Swenet is supposed to have derived its name from an Egyptian goddess with the same name. The Amada Temple in Nubia, though small, nevertheless contains some important historical inscriptions and is also significant as the oldest of the Lake Nasser temples. This temple is located about 180 kilometers south of the High Dam, and was dedicated to the important New Kingdom gods, Amun-Re and Re-Horakhty.
It was originally built on the orders of Tuthmosis III and his son, Amenhotep II during Egypt's New Kingdom 18th Dynasty. The temple has a small pillared hall and its columns contain many detailed reliefs along a short path that lead to a modest sanctuary. Although compact, the variety of reliefs is staggering and Amada Temple is well-worth seeing.

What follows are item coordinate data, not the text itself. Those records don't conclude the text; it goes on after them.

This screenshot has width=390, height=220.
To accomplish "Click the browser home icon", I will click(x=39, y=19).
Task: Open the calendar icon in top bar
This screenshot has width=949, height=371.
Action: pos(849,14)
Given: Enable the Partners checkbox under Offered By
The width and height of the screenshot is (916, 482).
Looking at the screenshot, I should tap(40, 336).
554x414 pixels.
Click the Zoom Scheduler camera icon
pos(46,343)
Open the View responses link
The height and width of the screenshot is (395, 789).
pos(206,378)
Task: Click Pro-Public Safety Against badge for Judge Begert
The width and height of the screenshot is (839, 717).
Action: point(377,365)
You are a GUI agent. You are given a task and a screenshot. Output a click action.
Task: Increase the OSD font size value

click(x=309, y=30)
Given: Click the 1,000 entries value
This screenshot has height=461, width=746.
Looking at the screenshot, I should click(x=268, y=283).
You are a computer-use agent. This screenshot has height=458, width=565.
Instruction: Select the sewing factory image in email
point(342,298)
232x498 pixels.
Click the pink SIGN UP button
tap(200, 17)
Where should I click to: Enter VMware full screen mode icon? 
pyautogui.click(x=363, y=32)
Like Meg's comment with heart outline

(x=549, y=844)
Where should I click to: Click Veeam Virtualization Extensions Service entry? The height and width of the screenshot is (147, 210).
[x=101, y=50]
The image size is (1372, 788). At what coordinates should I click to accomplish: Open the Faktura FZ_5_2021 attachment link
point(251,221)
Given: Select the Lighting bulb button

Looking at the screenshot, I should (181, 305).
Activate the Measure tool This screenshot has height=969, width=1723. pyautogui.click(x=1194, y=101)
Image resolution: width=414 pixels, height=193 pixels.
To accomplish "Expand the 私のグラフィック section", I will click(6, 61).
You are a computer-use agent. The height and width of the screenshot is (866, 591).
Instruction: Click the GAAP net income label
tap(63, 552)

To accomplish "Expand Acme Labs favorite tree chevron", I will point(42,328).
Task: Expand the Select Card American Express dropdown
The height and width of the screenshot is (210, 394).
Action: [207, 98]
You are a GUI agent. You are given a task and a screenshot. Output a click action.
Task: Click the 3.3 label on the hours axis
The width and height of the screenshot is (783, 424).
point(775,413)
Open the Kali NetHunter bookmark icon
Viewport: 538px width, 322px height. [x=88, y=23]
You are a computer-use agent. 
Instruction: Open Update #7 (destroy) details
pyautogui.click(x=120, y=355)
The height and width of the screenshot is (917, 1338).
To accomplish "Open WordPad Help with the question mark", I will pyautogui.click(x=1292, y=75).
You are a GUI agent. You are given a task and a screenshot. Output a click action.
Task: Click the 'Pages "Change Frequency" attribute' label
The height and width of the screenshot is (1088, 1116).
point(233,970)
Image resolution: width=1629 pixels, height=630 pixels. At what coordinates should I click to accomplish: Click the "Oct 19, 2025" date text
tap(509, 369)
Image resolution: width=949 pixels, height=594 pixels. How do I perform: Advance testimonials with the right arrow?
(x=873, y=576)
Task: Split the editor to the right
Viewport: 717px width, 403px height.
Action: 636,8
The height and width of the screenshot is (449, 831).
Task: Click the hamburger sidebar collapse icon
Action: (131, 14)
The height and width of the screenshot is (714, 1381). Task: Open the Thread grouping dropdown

However, Ramesses II's restoration of the temple has been noted as rather a poor effort, probably employing the use of local artists of inferior skill. Of course, Ramesses II also added a number of his own temples to the Nubian landscape during his reign. Due to the rising waters of Lake Nasser after the construction of the High Aswan Dam, the temple was moved, together with the nearby Temple of Derr, to a new, higher location some 2.5 kilometers from its original site between 1964 and 1975.
The temple, which does retain much of its painted relief work including polychrome decorations, consists of a court with a brick wall with proto-Doric columns forming a rear portico. Tuthmosis IV enlarged it transforming the court into a pillared hall through the erection of twelve pillars in four transverse rows in front of the four columns, with inter-columnar walls between the outer pillars.
The temple proper, which was built in sandstone, has a shallow transverse hall decorated with coronation scenes, a deep offering hall connected on either side to a small cult statue shrine for Re-Horakhty (south) and Amun-Re (north).